Nobody with any degree of political nous truly believed that Femen was an authentically grass-roots movement but the revelations about Svyatski seem to take astroturfing into a new dimension and risks discrediting the whole movement. Unless of course the film is part of some as-yet unspecified campaign of counter-intuitive publicity, in which Svyatski is in fact a helpless pawn of the bare-boobed campaigners. And in case I sound too puritan about the whole story, it’s no coincidence that I’ve put the Femen picture first in this post, acknowledging the fact that, when it comes to luring online traffic, nipples will always trump...

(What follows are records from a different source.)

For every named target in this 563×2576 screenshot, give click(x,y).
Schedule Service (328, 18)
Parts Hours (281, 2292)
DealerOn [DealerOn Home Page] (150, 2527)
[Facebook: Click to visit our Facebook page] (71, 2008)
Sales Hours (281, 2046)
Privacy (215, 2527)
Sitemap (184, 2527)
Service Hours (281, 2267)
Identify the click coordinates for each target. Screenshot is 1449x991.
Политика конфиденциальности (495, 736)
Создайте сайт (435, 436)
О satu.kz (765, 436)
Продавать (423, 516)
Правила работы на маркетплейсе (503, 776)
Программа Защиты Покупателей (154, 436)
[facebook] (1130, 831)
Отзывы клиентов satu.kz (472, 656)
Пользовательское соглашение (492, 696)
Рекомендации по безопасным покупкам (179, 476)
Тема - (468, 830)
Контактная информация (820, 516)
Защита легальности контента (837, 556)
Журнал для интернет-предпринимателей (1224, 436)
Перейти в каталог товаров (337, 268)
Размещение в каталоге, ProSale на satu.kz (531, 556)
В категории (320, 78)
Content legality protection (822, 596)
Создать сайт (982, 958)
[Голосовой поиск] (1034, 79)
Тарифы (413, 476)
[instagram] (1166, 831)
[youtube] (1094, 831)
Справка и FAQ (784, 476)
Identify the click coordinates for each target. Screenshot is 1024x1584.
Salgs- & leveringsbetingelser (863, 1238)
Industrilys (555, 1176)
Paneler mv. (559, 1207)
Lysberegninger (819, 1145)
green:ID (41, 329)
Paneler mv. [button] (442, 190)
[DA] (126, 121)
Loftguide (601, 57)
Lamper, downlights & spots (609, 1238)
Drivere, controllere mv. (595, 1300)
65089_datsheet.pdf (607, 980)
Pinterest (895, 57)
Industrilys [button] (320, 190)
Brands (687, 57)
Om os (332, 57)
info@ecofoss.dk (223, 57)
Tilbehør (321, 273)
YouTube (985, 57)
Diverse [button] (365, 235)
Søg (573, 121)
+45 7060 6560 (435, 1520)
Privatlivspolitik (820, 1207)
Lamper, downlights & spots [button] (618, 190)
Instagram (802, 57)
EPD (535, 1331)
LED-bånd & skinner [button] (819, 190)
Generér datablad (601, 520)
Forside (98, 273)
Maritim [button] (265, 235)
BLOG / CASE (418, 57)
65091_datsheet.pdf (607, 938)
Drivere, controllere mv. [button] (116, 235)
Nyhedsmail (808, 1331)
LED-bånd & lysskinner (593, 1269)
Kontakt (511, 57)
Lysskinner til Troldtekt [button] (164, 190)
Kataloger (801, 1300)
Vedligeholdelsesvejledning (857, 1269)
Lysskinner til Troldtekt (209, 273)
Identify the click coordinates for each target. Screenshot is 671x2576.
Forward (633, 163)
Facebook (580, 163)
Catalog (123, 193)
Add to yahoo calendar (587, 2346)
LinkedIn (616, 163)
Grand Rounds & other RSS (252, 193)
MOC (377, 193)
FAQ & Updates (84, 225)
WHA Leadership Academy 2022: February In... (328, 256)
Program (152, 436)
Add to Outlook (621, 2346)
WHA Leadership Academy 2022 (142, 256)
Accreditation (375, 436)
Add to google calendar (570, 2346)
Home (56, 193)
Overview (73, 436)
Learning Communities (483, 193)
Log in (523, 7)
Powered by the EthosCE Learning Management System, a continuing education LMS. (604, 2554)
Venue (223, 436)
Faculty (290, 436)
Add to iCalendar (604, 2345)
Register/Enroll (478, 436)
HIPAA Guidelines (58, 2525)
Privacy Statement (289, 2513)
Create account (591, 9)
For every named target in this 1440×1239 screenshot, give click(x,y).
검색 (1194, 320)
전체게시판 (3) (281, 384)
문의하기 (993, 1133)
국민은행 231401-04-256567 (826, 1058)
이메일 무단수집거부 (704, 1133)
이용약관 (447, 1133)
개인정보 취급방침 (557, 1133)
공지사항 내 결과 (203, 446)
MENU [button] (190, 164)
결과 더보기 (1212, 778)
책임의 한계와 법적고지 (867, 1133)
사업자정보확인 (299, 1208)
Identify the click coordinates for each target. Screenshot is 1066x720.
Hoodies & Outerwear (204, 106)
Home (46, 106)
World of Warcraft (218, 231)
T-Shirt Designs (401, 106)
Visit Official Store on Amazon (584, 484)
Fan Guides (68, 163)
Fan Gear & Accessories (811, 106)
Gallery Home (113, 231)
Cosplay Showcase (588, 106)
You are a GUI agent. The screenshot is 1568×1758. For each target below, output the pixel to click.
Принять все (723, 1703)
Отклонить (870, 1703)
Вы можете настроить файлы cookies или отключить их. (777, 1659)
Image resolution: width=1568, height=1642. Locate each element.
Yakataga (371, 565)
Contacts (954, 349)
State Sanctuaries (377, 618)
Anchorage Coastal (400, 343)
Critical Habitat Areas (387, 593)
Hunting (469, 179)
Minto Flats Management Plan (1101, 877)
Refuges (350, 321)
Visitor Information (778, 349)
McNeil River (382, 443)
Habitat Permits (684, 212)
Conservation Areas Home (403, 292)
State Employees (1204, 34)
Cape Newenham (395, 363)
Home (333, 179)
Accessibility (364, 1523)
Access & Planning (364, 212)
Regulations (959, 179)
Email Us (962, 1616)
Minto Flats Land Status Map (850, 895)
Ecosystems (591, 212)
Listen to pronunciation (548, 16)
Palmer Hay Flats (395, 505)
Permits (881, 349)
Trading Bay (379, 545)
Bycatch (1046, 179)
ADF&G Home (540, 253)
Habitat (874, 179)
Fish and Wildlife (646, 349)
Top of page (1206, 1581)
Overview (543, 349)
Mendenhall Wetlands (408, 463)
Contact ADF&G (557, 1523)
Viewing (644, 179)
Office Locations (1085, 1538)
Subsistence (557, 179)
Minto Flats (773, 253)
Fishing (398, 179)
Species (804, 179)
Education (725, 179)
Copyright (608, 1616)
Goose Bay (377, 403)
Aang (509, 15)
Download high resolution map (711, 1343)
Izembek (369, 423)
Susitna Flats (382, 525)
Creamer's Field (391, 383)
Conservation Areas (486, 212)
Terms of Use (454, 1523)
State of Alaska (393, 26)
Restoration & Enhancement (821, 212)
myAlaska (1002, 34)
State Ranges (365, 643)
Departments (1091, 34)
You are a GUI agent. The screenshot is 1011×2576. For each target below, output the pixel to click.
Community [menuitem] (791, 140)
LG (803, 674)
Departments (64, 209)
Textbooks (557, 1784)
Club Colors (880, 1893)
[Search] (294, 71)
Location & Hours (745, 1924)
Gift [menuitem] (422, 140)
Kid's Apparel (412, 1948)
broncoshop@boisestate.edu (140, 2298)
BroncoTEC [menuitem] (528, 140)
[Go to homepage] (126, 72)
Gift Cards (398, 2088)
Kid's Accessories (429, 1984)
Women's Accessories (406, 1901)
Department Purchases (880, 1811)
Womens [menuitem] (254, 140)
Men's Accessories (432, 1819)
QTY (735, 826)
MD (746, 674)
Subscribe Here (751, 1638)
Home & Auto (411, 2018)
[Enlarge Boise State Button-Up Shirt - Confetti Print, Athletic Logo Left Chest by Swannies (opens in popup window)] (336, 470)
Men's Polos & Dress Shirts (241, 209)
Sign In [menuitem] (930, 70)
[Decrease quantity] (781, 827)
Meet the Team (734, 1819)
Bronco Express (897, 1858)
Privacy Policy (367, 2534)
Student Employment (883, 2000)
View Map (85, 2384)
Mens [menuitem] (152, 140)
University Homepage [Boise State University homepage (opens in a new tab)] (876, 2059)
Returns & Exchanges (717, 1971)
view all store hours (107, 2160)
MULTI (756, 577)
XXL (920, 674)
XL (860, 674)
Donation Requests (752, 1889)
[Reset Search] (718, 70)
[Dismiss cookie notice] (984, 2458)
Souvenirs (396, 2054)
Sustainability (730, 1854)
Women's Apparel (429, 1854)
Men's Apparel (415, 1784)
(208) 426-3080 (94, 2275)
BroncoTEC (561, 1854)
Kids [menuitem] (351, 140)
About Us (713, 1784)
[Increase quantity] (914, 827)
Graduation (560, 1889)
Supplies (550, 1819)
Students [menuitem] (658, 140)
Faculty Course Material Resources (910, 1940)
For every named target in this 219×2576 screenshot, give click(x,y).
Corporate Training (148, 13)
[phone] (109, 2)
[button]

...a park bench, even one bearing a gloriously grumpy salute to the memory of Roger Bucklesby.


Although it soon became clear that Mr Bucklesby was a figment of a writer’s imagination. And yet that somehow makes the park bench thing even more endearing; whereas the fakery behind Femen disturbs us. I keep coming back to those words by TS Eliot: “human kind cannot bear very much reality.” And I think Eliot would have chuckled at Bucklesby but I’m not sure what he would have made of all those nipples.

Tuesday, September 03, 2013

Seamus’ last words


The last words of the greatest Irish poet since Yeats were in Latin, in the form of a text message. This has some sort of significance but I’m damned if I yet know what. It will come to me. I also note that the man who may well be the greatest Irish poet since Heaney (if he counts as a poet, or Irish) was late for the funeral.